WHAT IS NEEDED:
May I have the lines from the one containing "You are a computer-use agent. This" to the end of the entries, returned exactly and with nothing else?

_ _ _

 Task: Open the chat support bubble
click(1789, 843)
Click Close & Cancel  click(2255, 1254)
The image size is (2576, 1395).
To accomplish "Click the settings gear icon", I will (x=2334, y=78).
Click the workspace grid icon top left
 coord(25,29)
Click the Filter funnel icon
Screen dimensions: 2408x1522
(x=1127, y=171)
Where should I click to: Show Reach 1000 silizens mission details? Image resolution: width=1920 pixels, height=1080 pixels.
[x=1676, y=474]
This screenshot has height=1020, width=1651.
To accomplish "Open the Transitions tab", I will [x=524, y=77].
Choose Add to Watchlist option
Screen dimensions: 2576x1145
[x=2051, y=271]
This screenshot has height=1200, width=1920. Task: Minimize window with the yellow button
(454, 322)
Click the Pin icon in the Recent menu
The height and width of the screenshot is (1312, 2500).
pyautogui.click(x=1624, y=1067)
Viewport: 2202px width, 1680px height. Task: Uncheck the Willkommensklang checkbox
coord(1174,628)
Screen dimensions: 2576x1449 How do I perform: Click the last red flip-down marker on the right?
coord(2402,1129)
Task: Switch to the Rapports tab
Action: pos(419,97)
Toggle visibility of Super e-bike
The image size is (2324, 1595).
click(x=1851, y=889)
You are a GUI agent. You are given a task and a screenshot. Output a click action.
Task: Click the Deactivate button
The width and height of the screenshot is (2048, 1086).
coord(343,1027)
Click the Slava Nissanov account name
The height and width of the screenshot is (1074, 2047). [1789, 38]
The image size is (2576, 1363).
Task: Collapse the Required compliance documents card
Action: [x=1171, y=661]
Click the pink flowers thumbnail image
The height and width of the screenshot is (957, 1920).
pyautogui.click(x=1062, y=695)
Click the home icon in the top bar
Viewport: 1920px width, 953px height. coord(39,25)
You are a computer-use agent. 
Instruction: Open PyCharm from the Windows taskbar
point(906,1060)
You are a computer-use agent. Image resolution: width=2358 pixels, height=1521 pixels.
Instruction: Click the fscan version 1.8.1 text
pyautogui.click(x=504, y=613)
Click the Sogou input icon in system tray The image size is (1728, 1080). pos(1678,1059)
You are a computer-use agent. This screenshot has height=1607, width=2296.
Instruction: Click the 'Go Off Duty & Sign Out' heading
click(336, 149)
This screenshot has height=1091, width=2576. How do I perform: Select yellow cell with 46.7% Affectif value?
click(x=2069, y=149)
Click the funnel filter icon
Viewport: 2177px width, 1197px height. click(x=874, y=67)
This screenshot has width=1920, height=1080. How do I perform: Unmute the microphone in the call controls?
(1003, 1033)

_ _ _

ANSWER BOX:
You are a computer-use agent. This screenshot has height=1607, width=2296.
Instruction: Click the 'Go Off Duty & Sign Out' heading
click(336, 149)
This screenshot has height=1091, width=2576. How do I perform: Select yellow cell with 46.7% Affectif value?
click(x=2069, y=149)
Click the funnel filter icon
Viewport: 2177px width, 1197px height. click(x=874, y=67)
This screenshot has width=1920, height=1080. How do I perform: Unmute the microphone in the call controls?
(1003, 1033)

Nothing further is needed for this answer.